I went ahead and altered a table with a datetime column in the middle of it to use datetime(6). This will force the 8-byte datetime from the binary to fit nicely within the datetime(6) column, without overflowing into the columns to the right.

So, one problem solved: the datetime columns no longer corrupt all columns after them. Hooray!

Next problem: now, the datetimes are incorrect. I know this date should be within the last 10 years, but I am unsure how to correct it: 0000-00-09 04:59:58.8100193

I assume there is a math solution for this, where I can take the data from the column and convert it in place. Something like execution_datetime = execution_datetime * math and come out with the correct datetime.

Has anyone tried anything like this before? Is there a standard code snippet for this?

Any help would be much appreciated!

  • 1
    Your assumption: "there is a math solution for this" seems wrong, based on the description of the old and new formats.
    – mustaccio
    Jan 21, 2019 at 20:37
  • This should basically work: day(execution_ts) * POWER(2,41) + hour(execution_ts) * POWER(2,36) + minute(execution_ts) * POWER(2,30) + second(execution_ts) * POWER(2,24) + DATE_FORMAT(execution_ts,'%f') ... except it doesn't :(
    – Phillip
    Jan 21, 2019 at 21:31
  • So, it works for some values. 0000-00-09 04:59:58.8100193 becomes 20130419153249, which means 2013-04-19 15:31:49 and is a valid datetime within a reasonable timeframe
    – Phillip
    Jan 21, 2019 at 21:39

1 Answer 1


For posterity:

              day(execution_datetime) * POWER(2,41)
            + hour(execution_datetime) * POWER(2,36)
            + minute(execution_datetime) * POWER(2,30)
            + second(execution_datetime) * POWER(2,24)
            + (CASE WHEN DATE_FORMAT(execution_datetime,'%f') >= 8388608 THEN 1 ELSE 0 END) * POWER(2,24) /*extra second*/
            + DATE_FORMAT(execution_datetime,'%f') as string_formatted_date
        FROM execution_history
    ) a

It appears that there is some math error in the original import that misses a second when the 23 bit is 1.
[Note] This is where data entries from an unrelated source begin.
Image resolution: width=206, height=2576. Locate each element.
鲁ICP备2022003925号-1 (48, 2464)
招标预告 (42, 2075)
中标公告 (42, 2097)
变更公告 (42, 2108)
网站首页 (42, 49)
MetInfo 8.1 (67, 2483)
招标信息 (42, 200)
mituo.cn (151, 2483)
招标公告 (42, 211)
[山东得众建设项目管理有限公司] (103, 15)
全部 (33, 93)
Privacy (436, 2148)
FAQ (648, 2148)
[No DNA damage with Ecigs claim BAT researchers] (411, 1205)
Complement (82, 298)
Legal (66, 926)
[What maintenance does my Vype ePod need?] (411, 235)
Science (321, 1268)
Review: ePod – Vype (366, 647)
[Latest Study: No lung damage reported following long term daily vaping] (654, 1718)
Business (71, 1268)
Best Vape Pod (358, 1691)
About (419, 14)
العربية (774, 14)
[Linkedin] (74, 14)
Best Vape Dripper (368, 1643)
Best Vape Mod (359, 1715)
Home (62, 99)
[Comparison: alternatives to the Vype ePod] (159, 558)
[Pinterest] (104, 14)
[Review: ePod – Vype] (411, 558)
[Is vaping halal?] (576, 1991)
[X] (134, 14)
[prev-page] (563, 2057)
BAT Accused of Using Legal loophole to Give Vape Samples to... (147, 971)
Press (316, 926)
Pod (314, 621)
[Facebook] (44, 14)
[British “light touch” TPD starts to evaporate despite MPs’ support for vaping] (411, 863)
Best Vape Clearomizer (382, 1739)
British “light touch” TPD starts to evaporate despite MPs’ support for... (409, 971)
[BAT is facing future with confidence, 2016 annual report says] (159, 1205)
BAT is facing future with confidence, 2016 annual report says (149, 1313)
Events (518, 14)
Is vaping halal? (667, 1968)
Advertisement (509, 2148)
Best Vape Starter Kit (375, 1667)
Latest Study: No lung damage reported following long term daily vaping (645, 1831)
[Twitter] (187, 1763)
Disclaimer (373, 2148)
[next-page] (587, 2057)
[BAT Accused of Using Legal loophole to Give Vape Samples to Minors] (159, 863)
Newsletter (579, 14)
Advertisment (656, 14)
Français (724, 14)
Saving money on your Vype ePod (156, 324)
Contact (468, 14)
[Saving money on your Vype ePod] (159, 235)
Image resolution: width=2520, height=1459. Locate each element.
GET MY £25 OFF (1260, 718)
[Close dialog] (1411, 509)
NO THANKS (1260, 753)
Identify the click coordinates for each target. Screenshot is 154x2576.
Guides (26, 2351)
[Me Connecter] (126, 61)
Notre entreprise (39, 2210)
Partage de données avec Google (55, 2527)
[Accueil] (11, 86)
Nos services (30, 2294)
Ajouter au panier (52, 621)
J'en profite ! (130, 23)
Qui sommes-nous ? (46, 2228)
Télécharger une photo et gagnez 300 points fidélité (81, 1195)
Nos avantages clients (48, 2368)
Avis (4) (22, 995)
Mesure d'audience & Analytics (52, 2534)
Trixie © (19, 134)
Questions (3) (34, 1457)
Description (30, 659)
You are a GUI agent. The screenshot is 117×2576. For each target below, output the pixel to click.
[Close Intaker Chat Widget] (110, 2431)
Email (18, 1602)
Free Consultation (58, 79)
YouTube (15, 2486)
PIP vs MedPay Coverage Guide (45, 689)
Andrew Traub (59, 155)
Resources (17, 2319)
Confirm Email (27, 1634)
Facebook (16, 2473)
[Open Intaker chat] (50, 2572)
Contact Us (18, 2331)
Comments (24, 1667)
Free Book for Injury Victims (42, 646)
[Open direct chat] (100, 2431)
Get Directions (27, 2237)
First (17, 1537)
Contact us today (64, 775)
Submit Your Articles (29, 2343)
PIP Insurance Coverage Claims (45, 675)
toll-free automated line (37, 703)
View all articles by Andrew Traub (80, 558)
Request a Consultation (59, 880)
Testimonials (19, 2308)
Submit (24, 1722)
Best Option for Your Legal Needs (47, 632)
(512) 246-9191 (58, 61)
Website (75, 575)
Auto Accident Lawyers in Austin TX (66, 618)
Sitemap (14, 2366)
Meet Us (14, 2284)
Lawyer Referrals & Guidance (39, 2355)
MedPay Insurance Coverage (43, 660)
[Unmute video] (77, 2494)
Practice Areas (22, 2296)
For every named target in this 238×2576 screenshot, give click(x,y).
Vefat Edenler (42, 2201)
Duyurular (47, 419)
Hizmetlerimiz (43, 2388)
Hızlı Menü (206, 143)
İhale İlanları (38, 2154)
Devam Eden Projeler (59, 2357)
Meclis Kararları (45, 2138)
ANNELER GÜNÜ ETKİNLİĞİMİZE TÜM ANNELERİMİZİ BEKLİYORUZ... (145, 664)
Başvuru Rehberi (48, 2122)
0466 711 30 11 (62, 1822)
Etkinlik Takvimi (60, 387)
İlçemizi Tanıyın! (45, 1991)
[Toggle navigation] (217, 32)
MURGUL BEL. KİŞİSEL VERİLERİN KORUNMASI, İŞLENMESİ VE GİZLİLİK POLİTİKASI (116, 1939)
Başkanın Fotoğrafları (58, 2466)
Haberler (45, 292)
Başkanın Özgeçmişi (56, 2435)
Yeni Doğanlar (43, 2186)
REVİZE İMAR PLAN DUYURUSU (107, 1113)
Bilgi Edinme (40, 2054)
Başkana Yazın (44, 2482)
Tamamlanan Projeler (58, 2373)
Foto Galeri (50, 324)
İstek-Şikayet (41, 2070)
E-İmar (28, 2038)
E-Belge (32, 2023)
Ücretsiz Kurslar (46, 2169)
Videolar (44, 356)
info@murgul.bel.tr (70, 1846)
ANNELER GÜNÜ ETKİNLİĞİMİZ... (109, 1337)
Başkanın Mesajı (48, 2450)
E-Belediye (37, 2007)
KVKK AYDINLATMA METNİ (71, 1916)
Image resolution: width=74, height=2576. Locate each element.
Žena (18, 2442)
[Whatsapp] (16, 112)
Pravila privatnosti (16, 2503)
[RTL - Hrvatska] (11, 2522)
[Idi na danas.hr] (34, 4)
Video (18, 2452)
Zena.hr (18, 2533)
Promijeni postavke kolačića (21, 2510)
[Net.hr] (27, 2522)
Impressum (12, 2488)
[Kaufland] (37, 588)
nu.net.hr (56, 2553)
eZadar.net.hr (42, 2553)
Answer was arrived at by using the MySQL doc provided above to reverse engineer the bits and put them back in the old-style datetime format. From there, STR_TO_DATE nicely parses the decimal representation into a datetime. Extra second error was found through trial and error, while obsessively staring at the data and cursing. I would not recommend this approach.